US Economic Ebbs and Flows

America’s economy has been indicating signs of solidity despite minor downturns reported in the third quarter.  While economists had indicated concern over a GDP dropoff, the ongoing US-China trade war did little for confidence in the business sector. 

With a 1.9 percent economic expansion in the summer, this figure – released by the Commerce Department – exceeded expectations.   According to Executive Director of US Economics Advisers, Ben Herzon:

“If I saw cracks in the consumer sector, I would be worried, but I don’t see that yet. The economy is not slowing into a recession.”

There was a definitive decline in business investment, research and development – 3 percent – as well as 15.3 percent drop in office and factory expenditure.

Business Activity: US

Economies, businesses, GDP, revenue – all encountering a reduced pace of movement.  America seems to be faring somewhat better – thankfully not yet feeling the impact of the interest rate cuts from central banks.  According to figures from the US Commerce Department however, concerns over international trade issues are undermining business activity in the nation.

According to a recent WSJ article however:

“a private survey of business activity separately indicated a slight uptick in U.S. business activity in October, up from earlier lows.”

Still, even though there are real concerns for a recession, other data is indicating that America’s economy is faring well, “reflect[ing] economic strength.”
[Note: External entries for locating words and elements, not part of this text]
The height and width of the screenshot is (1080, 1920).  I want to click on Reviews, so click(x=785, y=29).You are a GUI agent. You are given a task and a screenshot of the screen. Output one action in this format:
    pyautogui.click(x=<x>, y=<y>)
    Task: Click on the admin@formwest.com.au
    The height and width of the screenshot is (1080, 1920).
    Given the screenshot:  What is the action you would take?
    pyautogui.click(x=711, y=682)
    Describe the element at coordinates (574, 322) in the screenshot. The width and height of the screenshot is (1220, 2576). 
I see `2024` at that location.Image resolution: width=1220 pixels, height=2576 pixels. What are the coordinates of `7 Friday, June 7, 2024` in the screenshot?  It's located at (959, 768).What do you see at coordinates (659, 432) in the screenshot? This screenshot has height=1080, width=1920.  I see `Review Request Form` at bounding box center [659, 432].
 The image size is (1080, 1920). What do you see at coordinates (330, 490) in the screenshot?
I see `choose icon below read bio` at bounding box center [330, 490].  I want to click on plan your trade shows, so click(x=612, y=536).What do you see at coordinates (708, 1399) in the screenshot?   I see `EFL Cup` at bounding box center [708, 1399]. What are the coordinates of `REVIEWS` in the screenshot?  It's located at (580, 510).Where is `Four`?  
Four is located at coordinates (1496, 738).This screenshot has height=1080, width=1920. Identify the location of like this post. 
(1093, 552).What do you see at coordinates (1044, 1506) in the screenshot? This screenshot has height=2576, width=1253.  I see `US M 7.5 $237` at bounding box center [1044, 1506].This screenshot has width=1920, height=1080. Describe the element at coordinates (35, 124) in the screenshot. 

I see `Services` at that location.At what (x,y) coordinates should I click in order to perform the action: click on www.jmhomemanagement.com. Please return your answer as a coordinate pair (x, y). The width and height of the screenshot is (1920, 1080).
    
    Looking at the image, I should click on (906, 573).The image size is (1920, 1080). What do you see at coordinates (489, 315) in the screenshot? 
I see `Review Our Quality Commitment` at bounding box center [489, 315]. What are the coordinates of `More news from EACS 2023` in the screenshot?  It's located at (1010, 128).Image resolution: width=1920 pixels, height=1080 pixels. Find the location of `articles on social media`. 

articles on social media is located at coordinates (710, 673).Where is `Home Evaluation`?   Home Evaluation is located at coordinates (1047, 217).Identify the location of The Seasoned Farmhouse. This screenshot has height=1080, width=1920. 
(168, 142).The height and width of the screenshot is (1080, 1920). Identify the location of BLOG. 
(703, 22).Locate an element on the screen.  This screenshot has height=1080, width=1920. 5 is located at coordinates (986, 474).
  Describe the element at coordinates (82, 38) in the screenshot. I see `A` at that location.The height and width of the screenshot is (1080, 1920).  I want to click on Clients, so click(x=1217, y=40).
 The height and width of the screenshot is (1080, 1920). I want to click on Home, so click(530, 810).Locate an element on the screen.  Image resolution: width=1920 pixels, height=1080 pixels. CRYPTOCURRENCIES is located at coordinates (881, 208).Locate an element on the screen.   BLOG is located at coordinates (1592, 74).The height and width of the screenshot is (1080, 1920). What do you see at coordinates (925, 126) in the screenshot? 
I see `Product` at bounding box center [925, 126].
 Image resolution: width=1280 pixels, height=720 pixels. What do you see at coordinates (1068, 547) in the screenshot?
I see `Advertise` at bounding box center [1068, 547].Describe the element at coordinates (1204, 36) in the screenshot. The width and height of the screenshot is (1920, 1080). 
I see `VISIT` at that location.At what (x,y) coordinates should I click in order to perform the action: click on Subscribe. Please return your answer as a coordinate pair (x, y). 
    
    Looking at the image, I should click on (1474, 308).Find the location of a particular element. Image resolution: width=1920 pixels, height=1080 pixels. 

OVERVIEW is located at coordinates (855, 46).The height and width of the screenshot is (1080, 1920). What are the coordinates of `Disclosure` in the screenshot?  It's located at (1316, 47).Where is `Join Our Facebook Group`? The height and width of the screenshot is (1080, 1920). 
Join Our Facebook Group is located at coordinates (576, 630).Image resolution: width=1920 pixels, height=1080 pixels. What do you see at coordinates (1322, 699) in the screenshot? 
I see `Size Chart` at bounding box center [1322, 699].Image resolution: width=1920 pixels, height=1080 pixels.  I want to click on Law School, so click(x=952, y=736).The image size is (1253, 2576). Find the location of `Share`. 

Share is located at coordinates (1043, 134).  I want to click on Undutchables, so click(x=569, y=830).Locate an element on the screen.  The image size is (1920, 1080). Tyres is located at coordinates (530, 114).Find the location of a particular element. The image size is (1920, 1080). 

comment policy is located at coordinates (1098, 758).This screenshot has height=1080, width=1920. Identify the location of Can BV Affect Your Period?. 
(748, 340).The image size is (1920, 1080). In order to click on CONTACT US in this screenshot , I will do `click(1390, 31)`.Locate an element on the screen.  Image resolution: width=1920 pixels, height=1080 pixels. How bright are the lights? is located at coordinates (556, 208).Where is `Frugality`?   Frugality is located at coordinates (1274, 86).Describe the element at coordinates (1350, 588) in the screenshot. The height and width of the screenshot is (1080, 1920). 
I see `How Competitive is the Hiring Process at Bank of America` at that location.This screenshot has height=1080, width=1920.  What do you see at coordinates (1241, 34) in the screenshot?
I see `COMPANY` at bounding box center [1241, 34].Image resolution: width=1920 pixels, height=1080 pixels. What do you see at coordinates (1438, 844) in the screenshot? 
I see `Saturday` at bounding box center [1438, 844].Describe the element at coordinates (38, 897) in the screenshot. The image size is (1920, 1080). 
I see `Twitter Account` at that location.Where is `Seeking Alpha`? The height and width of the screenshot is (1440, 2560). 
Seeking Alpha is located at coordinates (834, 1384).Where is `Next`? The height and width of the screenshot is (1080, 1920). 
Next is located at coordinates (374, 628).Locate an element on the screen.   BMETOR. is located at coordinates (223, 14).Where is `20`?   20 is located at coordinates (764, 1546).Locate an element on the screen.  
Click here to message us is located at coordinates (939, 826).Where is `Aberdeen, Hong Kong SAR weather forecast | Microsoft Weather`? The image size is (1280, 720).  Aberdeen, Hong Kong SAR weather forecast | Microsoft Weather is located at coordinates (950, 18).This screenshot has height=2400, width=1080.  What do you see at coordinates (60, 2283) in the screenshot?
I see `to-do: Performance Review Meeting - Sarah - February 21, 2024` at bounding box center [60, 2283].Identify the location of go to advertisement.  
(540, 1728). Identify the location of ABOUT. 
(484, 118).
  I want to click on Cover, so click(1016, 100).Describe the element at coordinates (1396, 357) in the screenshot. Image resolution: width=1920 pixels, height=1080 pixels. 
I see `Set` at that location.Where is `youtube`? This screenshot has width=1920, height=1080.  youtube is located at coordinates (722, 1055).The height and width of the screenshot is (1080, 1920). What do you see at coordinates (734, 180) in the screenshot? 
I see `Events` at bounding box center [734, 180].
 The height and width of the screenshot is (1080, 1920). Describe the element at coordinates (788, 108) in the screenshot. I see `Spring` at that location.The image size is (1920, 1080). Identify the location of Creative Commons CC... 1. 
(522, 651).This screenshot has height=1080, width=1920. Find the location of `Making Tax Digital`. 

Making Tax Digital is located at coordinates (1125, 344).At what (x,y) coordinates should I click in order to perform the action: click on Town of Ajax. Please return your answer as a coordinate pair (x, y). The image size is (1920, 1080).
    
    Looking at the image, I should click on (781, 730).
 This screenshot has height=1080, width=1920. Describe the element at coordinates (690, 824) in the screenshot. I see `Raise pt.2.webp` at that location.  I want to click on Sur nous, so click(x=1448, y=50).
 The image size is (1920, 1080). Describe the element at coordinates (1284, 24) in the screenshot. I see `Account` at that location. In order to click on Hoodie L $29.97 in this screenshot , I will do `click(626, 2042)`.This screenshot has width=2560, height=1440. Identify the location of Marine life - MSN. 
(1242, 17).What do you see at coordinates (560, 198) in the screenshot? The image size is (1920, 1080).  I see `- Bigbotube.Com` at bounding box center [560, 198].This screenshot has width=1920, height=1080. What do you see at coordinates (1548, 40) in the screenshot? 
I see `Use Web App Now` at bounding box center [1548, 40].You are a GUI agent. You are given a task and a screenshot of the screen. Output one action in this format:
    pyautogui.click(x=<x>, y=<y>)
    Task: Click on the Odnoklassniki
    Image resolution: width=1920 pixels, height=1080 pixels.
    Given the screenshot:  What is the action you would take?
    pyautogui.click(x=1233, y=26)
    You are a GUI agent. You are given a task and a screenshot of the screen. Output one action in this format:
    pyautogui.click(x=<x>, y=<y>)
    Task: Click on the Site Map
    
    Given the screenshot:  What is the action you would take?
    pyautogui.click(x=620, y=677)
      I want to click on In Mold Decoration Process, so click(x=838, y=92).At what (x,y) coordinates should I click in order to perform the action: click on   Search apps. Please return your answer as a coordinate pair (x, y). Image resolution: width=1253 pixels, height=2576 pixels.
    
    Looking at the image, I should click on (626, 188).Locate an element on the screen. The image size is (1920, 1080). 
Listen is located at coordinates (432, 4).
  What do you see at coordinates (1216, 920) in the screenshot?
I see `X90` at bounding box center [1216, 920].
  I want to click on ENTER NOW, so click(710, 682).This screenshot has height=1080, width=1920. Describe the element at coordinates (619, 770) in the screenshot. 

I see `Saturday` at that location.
In addition, last month unemployment fell to a 50 year low and there was a hike in retail sales more than anyone anticipated in August.  According to BCA Research Chief US Investment Strategist Doug Peta:

“While the survey data have been steadily disappointing expectations, hard data have been a source of positive surprises. The labor market remains vibrant enough to exert downward pressure on the unemployment rate, and services continue to expand despite the contraction in manufacturing, both here and abroad. The expansion has slowed, but it’s not finished yet.”